La question mérite d’être posée, parce que la réponse varie selon les pays. En France, la loi du 12 mars 2012 encadre la revente de billets pour les manifestations sportives. La revente à titre onéreux , c’est-à-dire avec une marge bénéficiaire , de billets pour des événements sportifs est en principe illégale pour les particuliers, sauf autorisation expresse de l’organisateur. En pratique, cette loi est rarement appliquée pour des reventes isolées entre particuliers, mais elle s’applique pleinement aux revendeurs professionnels non agréés.
Au Royaume-Uni, la situation est différente : la revente de billets est légale, mais certaines fédérations , dont la RFU pour Twickenham , ont leur propre système de revente officielle et invalident les billets revendus hors de leurs plateformes agréées. En Irlande et en Écosse, les règles sont similaires. En Italie, la législation est plus permissive.
Concrètement : acheter sur une plateforme reconnue comme StubHub ou Viagogo est légal dans la plupart des cas. Acheter à un particulier dans la rue devant le stade, c’est s’exposer à de vrais risques.
Les prix pratiqués : à quoi s’attendre
Sur le marché secondaire, les prix dépendent de trois facteurs : l’affiche, la catégorie de billet, et la proximité de la date du match. Pour vous donner une idée des fourchettes constatées sur les dernières éditions du Tournoi des 6 Nations :
- Pour France-Angleterre (le Crunch), les billets en catégorie standard s’échangent entre 200 et 500 euros sur les plateformes spécialisées, parfois plus pour les places en tribune centrale.

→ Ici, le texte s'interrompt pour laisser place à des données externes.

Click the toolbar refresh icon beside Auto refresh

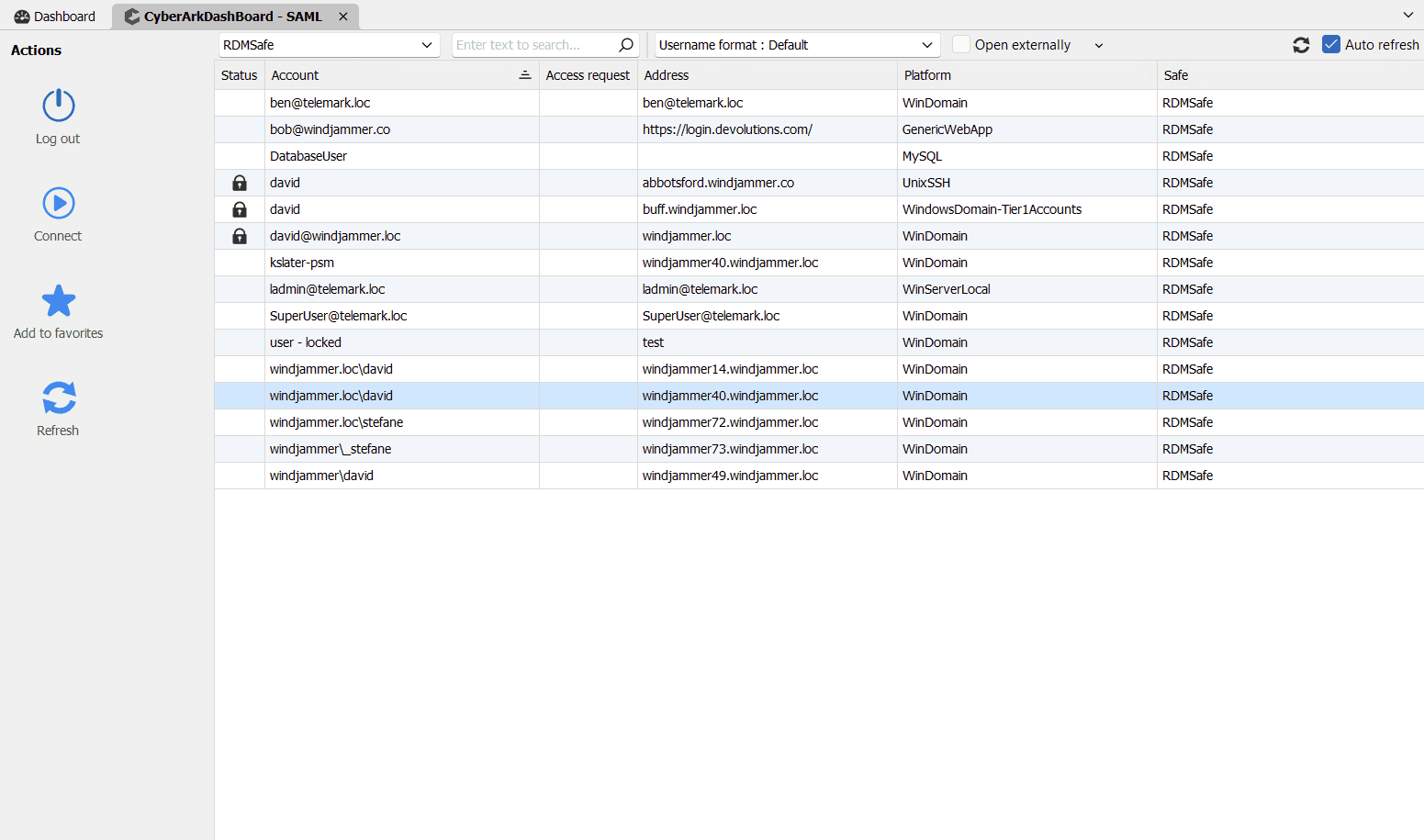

- Pour Irlande-France à Dublin, les tarifs sont comparables.
- Pour des affiches comme Italie-Écosse ou Pays de Galles-Angleterre en début de tournoi, les prix restent souvent proches des tarifs officiels, avec des marges plus raisonnables.

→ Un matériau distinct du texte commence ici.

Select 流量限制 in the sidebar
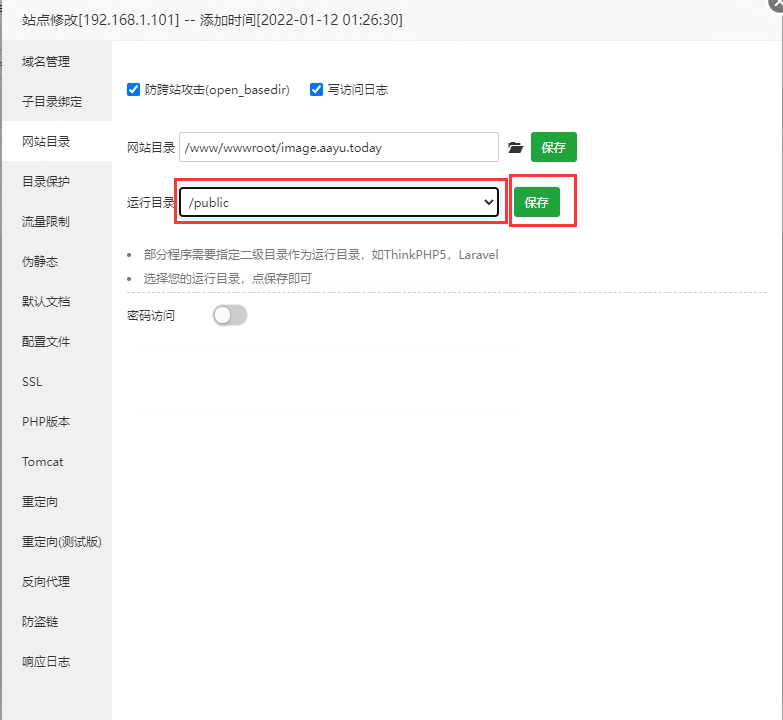783x720 pixels. click(47, 222)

Plus on se rapproche de la date du match, plus les prix peuvent s’envoler , ou au contraire baisser si les vendeurs n’ont pas trouvé preneur. Un billet invendu la veille vaut moins qu’un billet invendu trois semaines avant. C’est un marché, avec sa logique propre.
Les risques concrets
Le risque le plus grave, et le plus fréquent : le billet invalide. La plupart des fédérations encodent un identifiant unique dans chaque billet. Si ce billet a déjà été scanné à l’entrée , parce qu’il a été vendu plusieurs fois, ou parce qu’un vendeur malhonnête en a fait plusieurs copies , le vôtre sera refusé aux tourniquets. Vous n’aurez aucun recours immédiat, et récupérer votre argent après coup peut prendre des semaines ou aboutir à rien.
Deuxième risque : le non-remboursement en cas de litige. Les grandes plateformes comme StubHub proposent des garanties (remboursement si le billet est invalide), mais les conditions varient et les procédures peuvent être longues. Sur les canaux informels entre particuliers, il n’existe aucune garantie.

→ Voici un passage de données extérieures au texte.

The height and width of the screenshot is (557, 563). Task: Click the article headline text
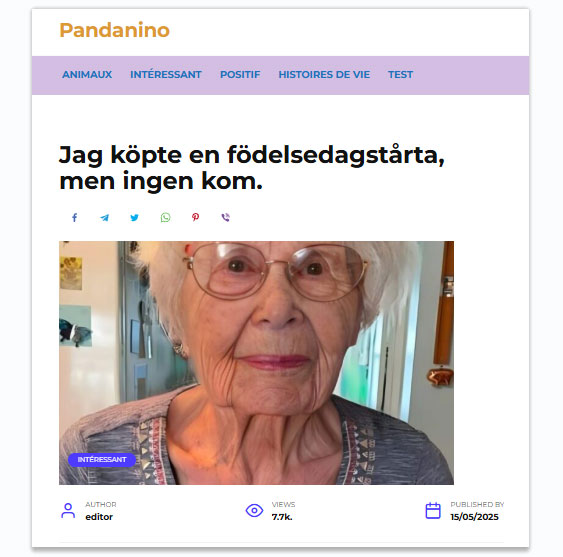click(x=252, y=168)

Troisième risque, moins évident : acheter un billet dans la mauvaise catégorie sans s’en rendre compte. Sur certaines plateformes, les descriptions sont vagues et les photos des vues depuis les sièges ne correspondent pas toujours à la réalité.
Les alternatives légales et sécurisées
Si vous avez raté l’ouverture officielle, la première chose à faire est de vérifier si la fédération organisatrice propose une plateforme de revente officielle. La RFU le fait pour Twickenham. L’IRFU dispose également d’un système de transfert de billets encadré. Ces canaux sont sûrs et garantissent la validité du billet.
Ensuite, billetterie-rugby.com reste une option sérieuse : le service client répond aux demandes spécifiques, peut aider à identifier des billets disponibles pour des affiches précises, et travaille avec des opérateurs agréés dont les billets sont garantis valides. Pour les groupes ou les déplacements à l’étranger avec hébergement inclus, c’est souvent la voie la plus simple.
Le marché secondaire peut dépanner. Mais il vaut mieux savoir exactement où l’on met les pieds avant d’y entrer.